Parallel dazu rüsten Pflegeeinrichtungen technologisch auf. Der Samariterbund und Burgenland Energie gründen die Energiegemeinschaft „Samariterkraft". Ab Juli 2026 sollen zwölf Standorte – zehn im Burgenland, je einer in Niederösterreich und der Steiermark – mit Photovoltaik, Batteriespeichern und Notstromfunktion energieautark werden. Eine bundesweite Ausweitung ist bereits in Planung.

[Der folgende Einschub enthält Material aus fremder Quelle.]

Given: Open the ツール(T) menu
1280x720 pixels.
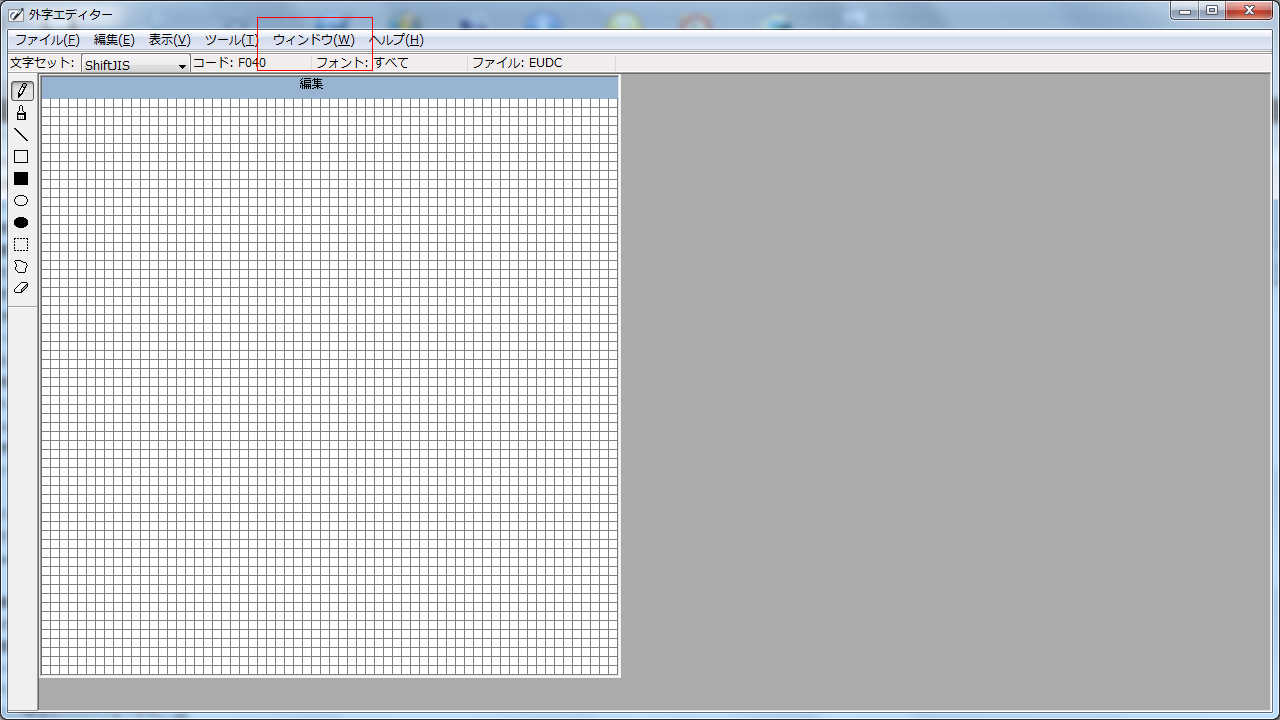Looking at the screenshot, I should (231, 40).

Milliardengrab Pflege: Wer zahlt die Zeche?
Die Arbeiterkammer Oberösterreich analysierte am Dienstag die Budgetkonsolidierungspläne der Regierung für 2027 und 2028. Demnach besteht ein Gesamtfinanzierungsbedarf von 5,1 Milliarden Euro, bei geplanten Einsparungen von 2,5 Milliarden. Ein Großteil der Last soll auf Arbeitnehmer und Pensionisten abgewälzt werden.
Besonders umstritten: Die geplante Senkung des Dienstgeberbeitrags zum Familienlastenausgleichsfonds (FLAF) von 3,7 auf 2,7 Prozent bis 2028. Das würde jährliche Einnahmeausfälle von zwei Milliarden Euro bedeuten.
Auch das Pensionssystem steht unter Druck. Aktuelle Daten zeigen eine höchst unterschiedliche Selbstfinanzierung: Während Arbeitnehmer 78 Prozent ihrer Pensionskosten decken, sind es bei Selbstständigen nur 46 Prozent und in der Landwirtschaft gerade einmal 19 Prozent. Die Regierung plant eine Erhöhung der Beiträge für Landwirte um 0,4 Prozentpunkte.
Ausblick: Heiße Monate für die Pflegepolitik
Die kommenden Wochen versprechen Konfliktstoff. Am Donnerstag finden in Zellerndorf öffentliche Diskussionen zur Schließung von Notarztstützpunkten in Niederösterreich statt. Regionale politische Gruppen lehnen die Pläne ab und fordern eine Garantie für rund um die Uhr verfügbare Akutversorgung sowie den Ausbau mobiler Notfall- und Pflegeteams.
Am 3. Juni will der Pensionistenverband (PVÖ) die geplanten Leistungskürzungen der Österreichischen Gesundheitskasse (ÖGK) kritisieren – darunter strengere Kriterien für Krankentransporte und höhere Selbstbehalte bei Zahnbehandlungen. In Wien diskutieren Anfang Juni Finanzexperten über die Effektivität privater Pensionsvorsorge und die Notwendigkeit transparenterer Finanzprodukte.
Der Erfolg der oberösterreichischen „Sorgenden Gemeinschaft" könnte dabei zum Wegweiser für die nationale Pflegepolitik werden. Die Frage ist nur: Reicht das Ehrenamt, um ein System zu retten, das finanziell am Abgrund steht?